Stored data entries:
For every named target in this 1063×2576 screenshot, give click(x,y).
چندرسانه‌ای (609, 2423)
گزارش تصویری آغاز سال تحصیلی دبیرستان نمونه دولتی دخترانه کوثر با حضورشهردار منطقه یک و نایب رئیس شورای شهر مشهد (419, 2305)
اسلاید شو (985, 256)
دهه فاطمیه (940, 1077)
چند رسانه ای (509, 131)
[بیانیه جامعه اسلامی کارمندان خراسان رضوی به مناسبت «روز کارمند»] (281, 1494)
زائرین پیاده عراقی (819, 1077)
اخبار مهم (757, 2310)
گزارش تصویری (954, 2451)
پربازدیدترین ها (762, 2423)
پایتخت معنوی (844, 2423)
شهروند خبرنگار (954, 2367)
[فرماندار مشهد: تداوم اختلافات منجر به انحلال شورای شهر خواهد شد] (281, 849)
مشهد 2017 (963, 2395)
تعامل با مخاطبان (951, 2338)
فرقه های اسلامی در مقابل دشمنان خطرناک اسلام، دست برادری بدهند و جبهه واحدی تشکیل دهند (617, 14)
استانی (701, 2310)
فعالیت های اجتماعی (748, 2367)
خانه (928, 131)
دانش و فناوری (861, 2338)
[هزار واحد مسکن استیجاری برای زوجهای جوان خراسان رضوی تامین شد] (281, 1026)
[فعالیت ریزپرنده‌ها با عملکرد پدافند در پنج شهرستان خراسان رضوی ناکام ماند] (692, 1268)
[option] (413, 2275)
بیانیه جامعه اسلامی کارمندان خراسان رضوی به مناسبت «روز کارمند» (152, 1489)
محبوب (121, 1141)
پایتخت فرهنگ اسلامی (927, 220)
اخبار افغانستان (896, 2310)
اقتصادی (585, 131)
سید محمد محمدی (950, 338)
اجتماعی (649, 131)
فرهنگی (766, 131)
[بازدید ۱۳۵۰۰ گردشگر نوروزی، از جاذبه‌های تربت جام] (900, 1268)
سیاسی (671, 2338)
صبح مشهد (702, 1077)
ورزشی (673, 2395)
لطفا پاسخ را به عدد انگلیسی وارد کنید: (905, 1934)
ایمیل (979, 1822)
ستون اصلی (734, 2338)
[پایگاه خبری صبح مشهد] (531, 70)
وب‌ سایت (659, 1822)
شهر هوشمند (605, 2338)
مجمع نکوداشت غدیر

Directions: What the exercise needs is every record again, word for word.

Exercise solution:
For every named target in this 1063×2576 screenshot, give click(x,y).
چندرسانه‌ای (609, 2423)
گزارش تصویری آغاز سال تحصیلی دبیرستان نمونه دولتی دخترانه کوثر با حضورشهردار منطقه یک و نایب رئیس شورای شهر مشهد (419, 2305)
اسلاید شو (985, 256)
دهه فاطمیه (940, 1077)
چند رسانه ای (509, 131)
[بیانیه جامعه اسلامی کارمندان خراسان رضوی به مناسبت «روز کارمند»] (281, 1494)
زائرین پیاده عراقی (819, 1077)
اخبار مهم (757, 2310)
گزارش تصویری (954, 2451)
پربازدیدترین ها (762, 2423)
پایتخت معنوی (844, 2423)
شهروند خبرنگار (954, 2367)
[فرماندار مشهد: تداوم اختلافات منجر به انحلال شورای شهر خواهد شد] (281, 849)
مشهد 2017 (963, 2395)
تعامل با مخاطبان (951, 2338)
فرقه های اسلامی در مقابل دشمنان خطرناک اسلام، دست برادری بدهند و جبهه واحدی تشکیل دهند (617, 14)
استانی (701, 2310)
فعالیت های اجتماعی (748, 2367)
خانه (928, 131)
دانش و فناوری (861, 2338)
[هزار واحد مسکن استیجاری برای زوجهای جوان خراسان رضوی تامین شد] (281, 1026)
[فعالیت ریزپرنده‌ها با عملکرد پدافند در پنج شهرستان خراسان رضوی ناکام ماند] (692, 1268)
[option] (413, 2275)
بیانیه جامعه اسلامی کارمندان خراسان رضوی به مناسبت «روز کارمند» (152, 1489)
محبوب (121, 1141)
پایتخت فرهنگ اسلامی (927, 220)
اخبار افغانستان (896, 2310)
اقتصادی (585, 131)
سید محمد محمدی (950, 338)
اجتماعی (649, 131)
فرهنگی (766, 131)
[بازدید ۱۳۵۰۰ گردشگر نوروزی، از جاذبه‌های تربت جام] (900, 1268)
سیاسی (671, 2338)
صبح مشهد (702, 1077)
ورزشی (673, 2395)
لطفا پاسخ را به عدد انگلیسی وارد کنید: (905, 1934)
ایمیل (979, 1822)
ستون اصلی (734, 2338)
[پایگاه خبری صبح مشهد] (531, 70)
وب‌ سایت (659, 1822)
شهر هوشمند (605, 2338)
مجمع نکوداشت غدیر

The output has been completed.